**Work to be completed**
Render the text lines of the rows below as a numbered list. Omit blank lines and leave the pictures out of the answer.

————————

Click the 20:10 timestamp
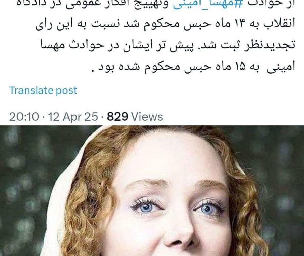Viewport: 304px width, 256px height. pyautogui.click(x=24, y=117)
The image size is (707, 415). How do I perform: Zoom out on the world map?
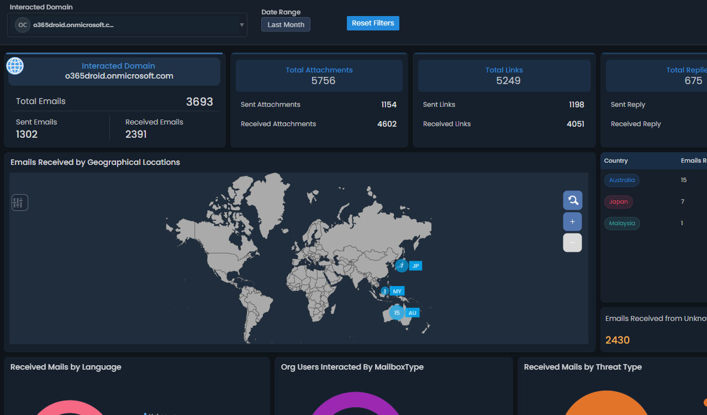click(572, 242)
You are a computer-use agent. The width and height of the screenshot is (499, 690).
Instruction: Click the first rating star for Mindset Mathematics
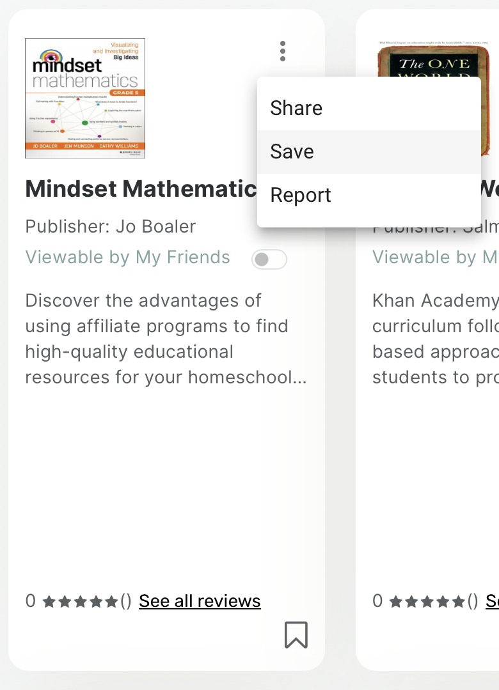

————————

**Exercise response**
1. Click the 20:10 timestamp
2. Viewport: 304px width, 256px height. pyautogui.click(x=24, y=117)
3. The image size is (707, 415). How do I perform: Zoom out on the world map?
4. click(572, 242)
5. You are a computer-use agent. The width and height of the screenshot is (499, 690).
6. Instruction: Click the first rating star for Mindset Mathematics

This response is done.